AN ART show "with a difference" is on its way to York Racecourse next week. The three-day festival art&York 2017 is run by a team of three creative talents with the aim of making art accessible and affordable.

Formerly known as The Art Market, the show is not only a place to see established and up-and-coming artists but also a place to learn about art at daily demonstrations and talks and interactive areas, where festival visitors have the chance to "get hands on" with clay.

Behind the October 27 to 29 event and the art& organisation are ceramicist Emily Stubbs, sculptor Brendan Hesmondhalgh and artist Victoria Robinson.

Their vision for the show has seen it grow over the past decade from a small event hosted in Holmfirth to its move three years ago to York Racecourse. Visitor numbers have increased year on year, doubling at last year’s event.

"Our vision when we first started was to create the kind of show we wanted to be part of," says Emily. "We wanted to make buying and selling original art as easy, fun and accessible as possible, with potential new collectors able to own an original piece at an affordable price." Those prices range from £10 to £10,000.

York Press:

Lucy Pass in her studio

"As we're Yorkshire artists, we're passionate about the county having a strong platform for artists, buyers, collectors and art enthusiasts to meet, as well as creating a place where buying art is accessible to everyone,” adds Emily.

This year’s event will feature more than 120 artists exhibiting work in every kind of medium, while ten installations promise to give visitors food for thought and three hour-long daily workshops will be open for anyone wanting to try something new.
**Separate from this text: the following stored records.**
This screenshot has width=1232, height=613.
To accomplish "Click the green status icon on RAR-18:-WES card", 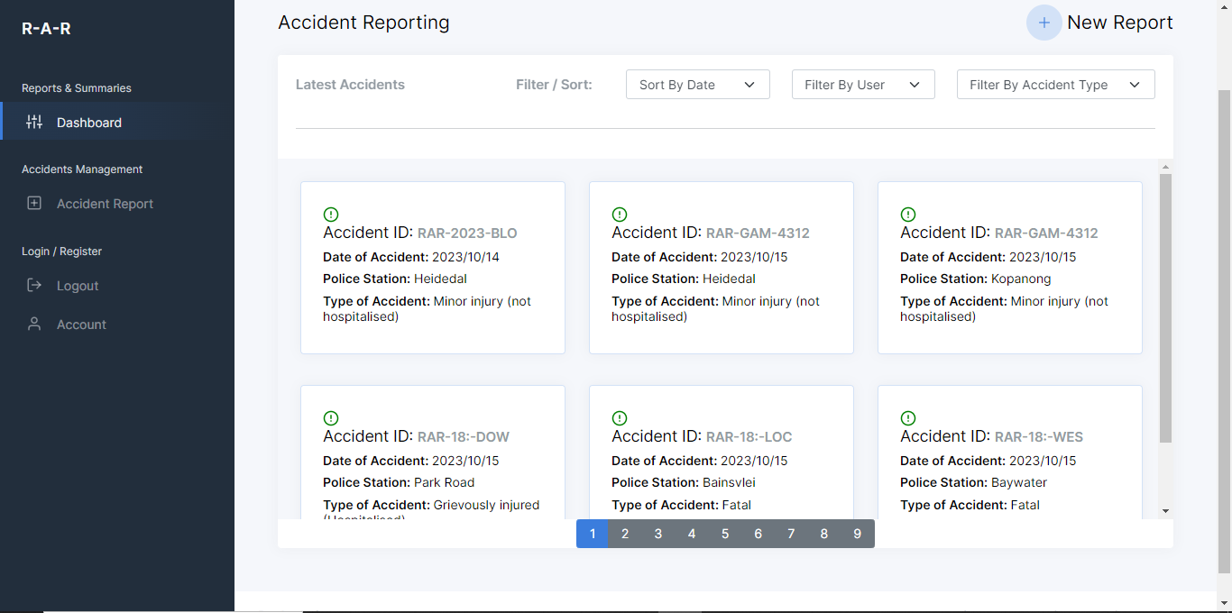I will 908,418.
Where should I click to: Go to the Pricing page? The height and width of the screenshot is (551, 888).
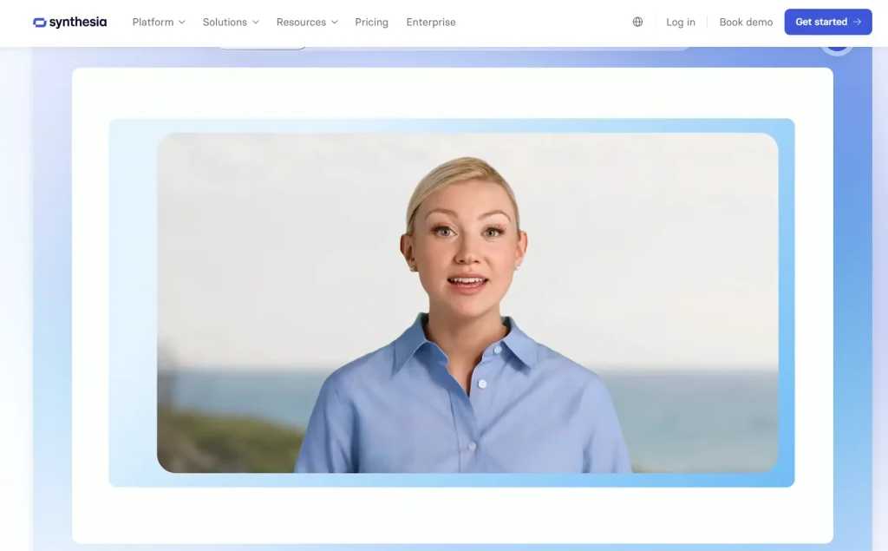point(371,23)
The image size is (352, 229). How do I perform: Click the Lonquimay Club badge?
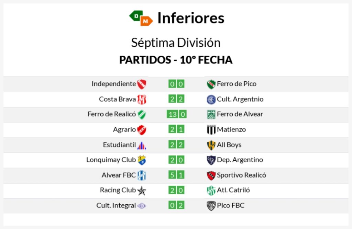point(142,160)
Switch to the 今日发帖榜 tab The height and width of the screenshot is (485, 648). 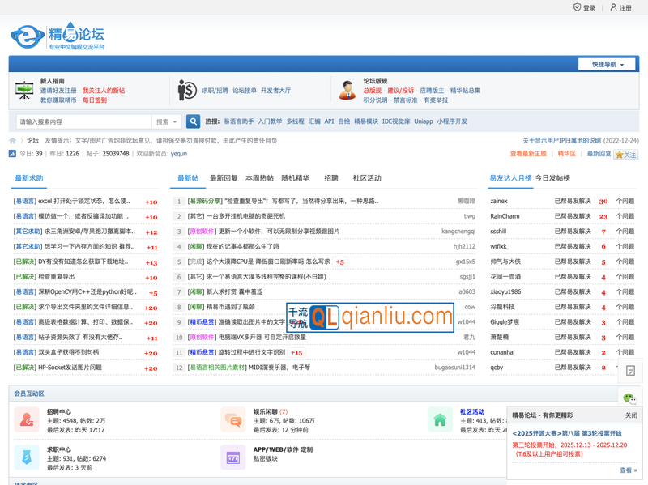[555, 178]
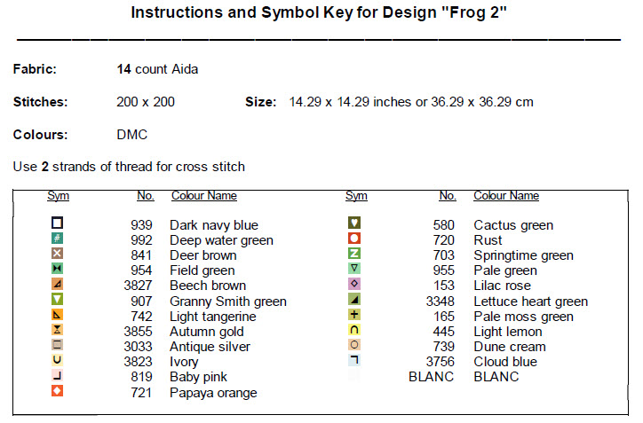Select the Field green symbol swatch
This screenshot has width=643, height=423.
point(58,269)
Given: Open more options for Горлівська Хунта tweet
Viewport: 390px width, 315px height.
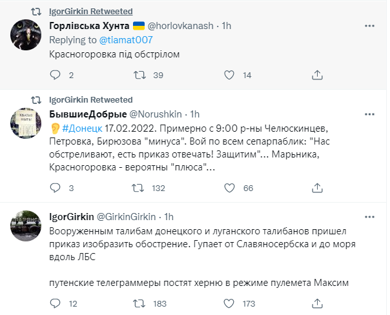Looking at the screenshot, I should coord(369,26).
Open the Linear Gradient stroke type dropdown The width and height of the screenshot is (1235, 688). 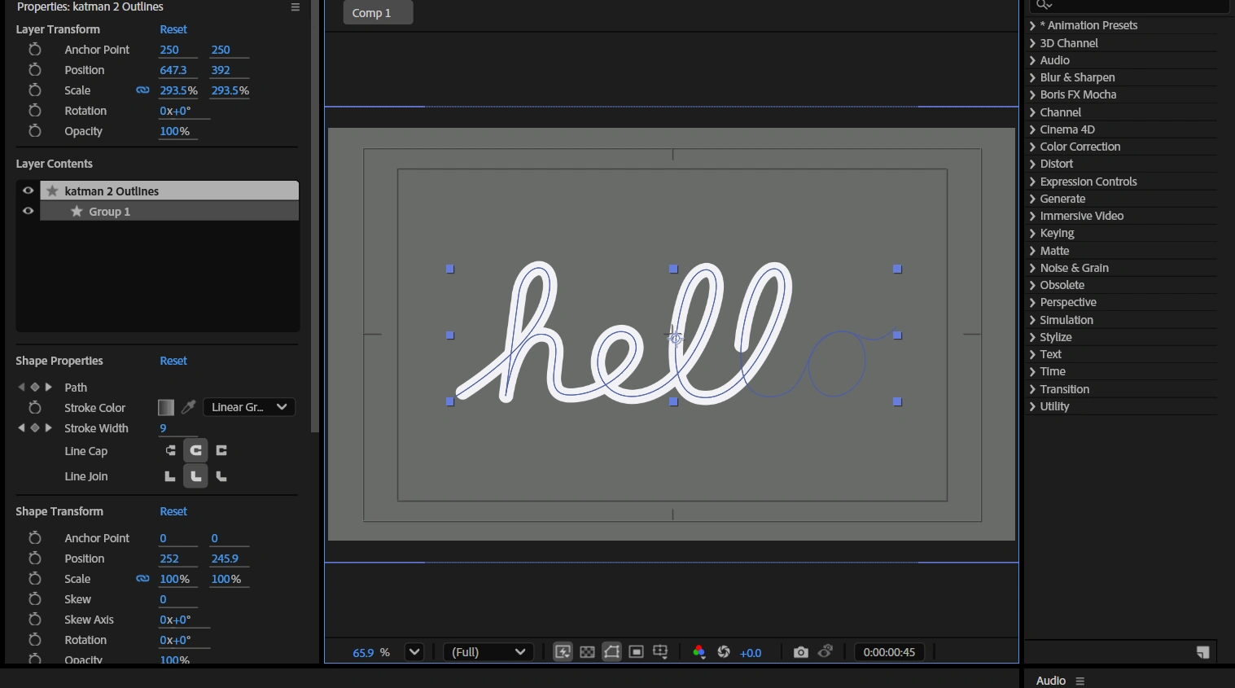click(x=248, y=407)
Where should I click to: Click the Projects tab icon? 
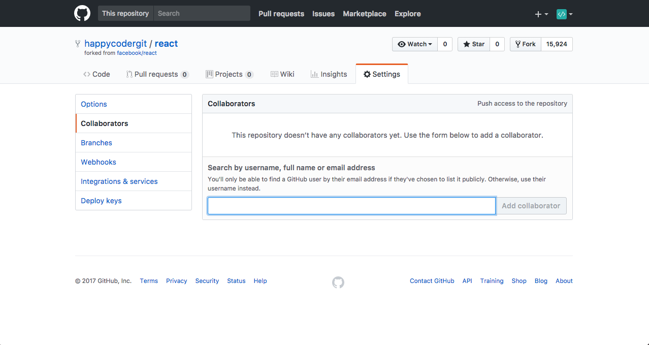click(209, 74)
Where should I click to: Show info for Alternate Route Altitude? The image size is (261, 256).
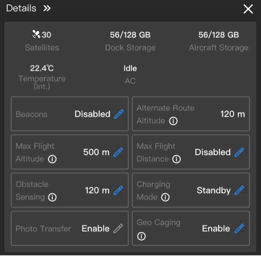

Emily Stubbs will be leading mark making on clay, while two of the art& Raw Talent artists, Jessica Grady and Buttercrumble, will lead mixed-media embroidery techniques and portrait illustrations respectively.

"The workshops are a great opportunity for visitors to have a go at something completely different," says Emily. "Who knows, they may find a new passion or at the very least have a lot of fun. There's no need to book or bring anything with them; just turn up."

Look out for the artwork by art&’s Raw Talent Award winners, a showcase prompted by art&'s awareness of the difficulties faced by emerging artists. Under this mentoring scheme, the 12 developing artists given the Raw Talent award receive guidance and business advice from the three organisers and space at the three-day show.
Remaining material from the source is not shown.